Мысленно я попыталась вообразить такое место. Сперва в голову не пришло ничего, кроме чёрных стен клуба. Затем я вспомнила нашу светлую квартиру в лучах рыжего солнца – полную противоположность мрачному Опиуму в лучах фиолетовых фонарей. Мой разум метался меж двух противоположностей, пока не нашёл в них нечто общее.

– Тогда это место рядом с тобой, – невольно пожав плечами, пришла к выводу я. Мы молча смотрели друг на друга, пытаясь без слов убедиться в сказанном. Все мои сомнения уплыли на второй план, а впереди оказалось предвкушение чего-то нового. Меня развеселило это лёгкое, приятное волнение. Я всосала щеки и сложила уголки губ, изобразив рыбу. Даня взорвался от смеха, и я задорно захохотала вместе с ним.

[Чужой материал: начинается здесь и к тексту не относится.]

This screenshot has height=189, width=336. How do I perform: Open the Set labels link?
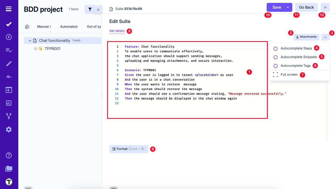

Из-за нашего смеха я не сразу услышала, что мой телефон задрожал на столике. Оставаясь уверена, что ничто не способно прервать внезапное веселье, я неуклюже дотянулась до гаджета и улыбнулась ещё шире.

– Иринка звонит, – предупредила Даню, чтобы знал, что разговор может затянуться. – Что, соскучилась, подруга?

– Да. Но дело не в этом.

Только услышав тон её голоса, я спрятала улыбку и приготовилась к плохим новостям.

– В клубе проблемы. – Так и не поздоровавшись, сообщила подруга. – Вам двоим срочно нужно возвращаться.

30 октября, пт

Мне хотелось вопить, кричать, обзывая замов всеми оскорбительными словами, которые я когда-либо слышала, начиная от безобидных придурков и идиотов, и заканчивая матюками, рождёнными в глубинах забытых российских деревень.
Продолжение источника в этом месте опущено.